ECLI:NL:CRVB:2010:BL9062
Centrale Raad van Beroep
- Hoger beroep
- Rechtspraak.nl
Weigering van WW-uitkering wegens niet-beschikbaarheid voor de arbeidsmarkt en niet voldoen aan de referte-eis
In deze zaak gaat het om het hoger beroep van appellant tegen de uitspraak van de rechtbank Amsterdam van 11 februari 2009, waarin de rechtbank oordeelde dat appellant niet beschikbaar was voor de arbeidsmarkt en niet voldeed aan de referte-eis voor een WW-uitkering. De Centrale Raad van Beroep heeft op 18 maart 2010 uitspraak gedaan in deze zaak. Appellant, vertegenwoordigd door mr. drs. W. Hoebba, heeft hoger beroep ingesteld tegen de beslissing van het Uitvoeringsinstituut werknemersverzekeringen (Uwv) die hem met ingang van 28 november 2006 een WW-uitkering ontzegd heeft. De rechtbank had geoordeeld dat appellant vanaf 28 november 2006 niet aantoonbaar had gesolliciteerd en slechts kortstondig als werkzoekende ingeschreven stond bij het CWI. Appellant stelde dat hij pas na ontvangst van het WAO-besluit op zoek zou gaan naar werk, wat de rechtbank niet overtuigend vond.
De Centrale Raad van Beroep heeft de overwegingen van de rechtbank gevolgd en geoordeeld dat het Uwv terecht heeft geoordeeld dat appellant niet beschikbaar was voor de arbeidsmarkt.

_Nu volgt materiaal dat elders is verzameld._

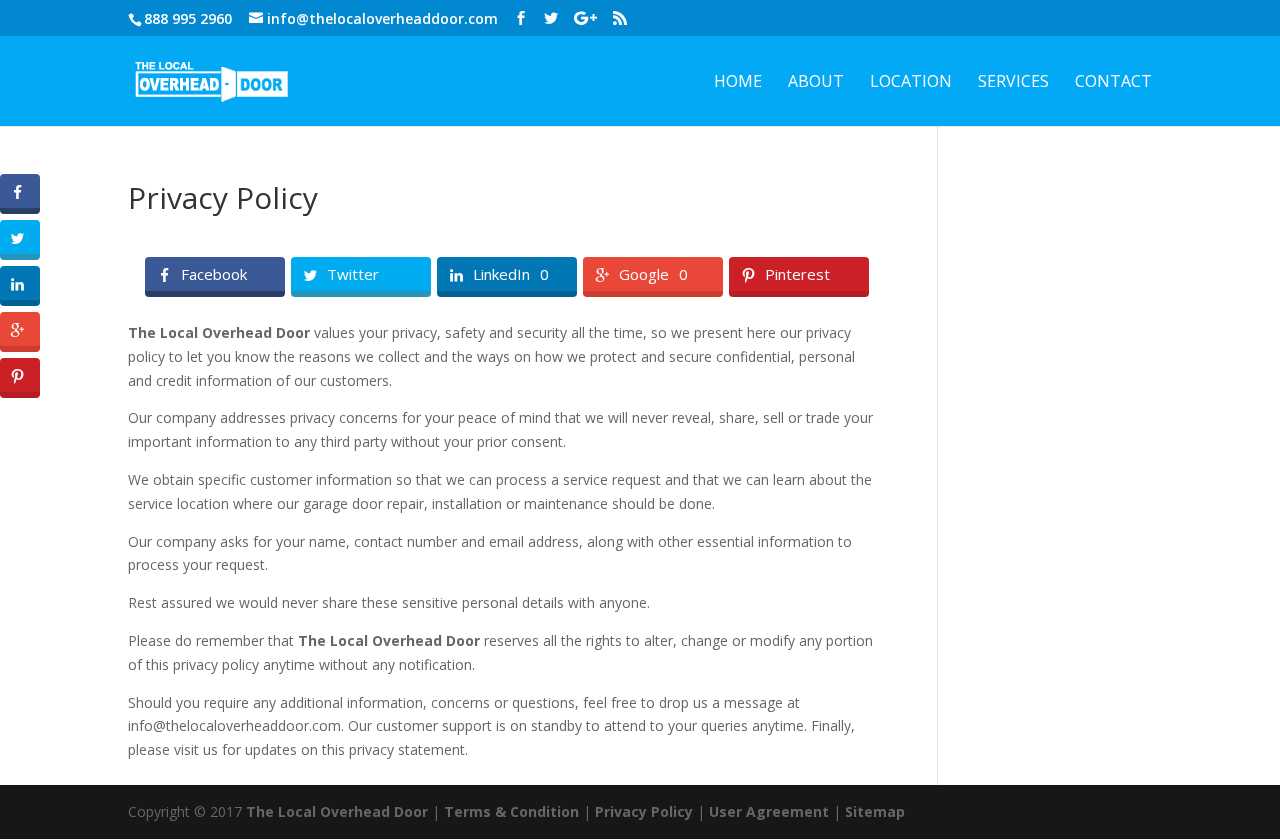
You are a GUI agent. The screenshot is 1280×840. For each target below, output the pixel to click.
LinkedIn (501, 275)
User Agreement (769, 811)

De Raad heeft vastgesteld dat appellant niet voldeed aan de referte-eis zoals neergelegd in artikel 17 van de Werkloosheidswet (WW), die vereist dat iemand in de 36 weken voorafgaand aan de eerste werkloosheidsdag in ten minste 26 weken als werknemer arbeid heeft verricht. De Raad heeft geconcludeerd dat de argumenten van appellant in hoger beroep niet nieuw waren en dat de rechtbank op goede gronden tot haar oordeel was gekomen.
De uitspraak van de Centrale Raad van Beroep bevestigt de eerdere beslissing van de rechtbank en er zijn geen termen aanwezig voor een proceskostenveroordeling. De uitspraak is openbaar gedaan op 18 maart 2010.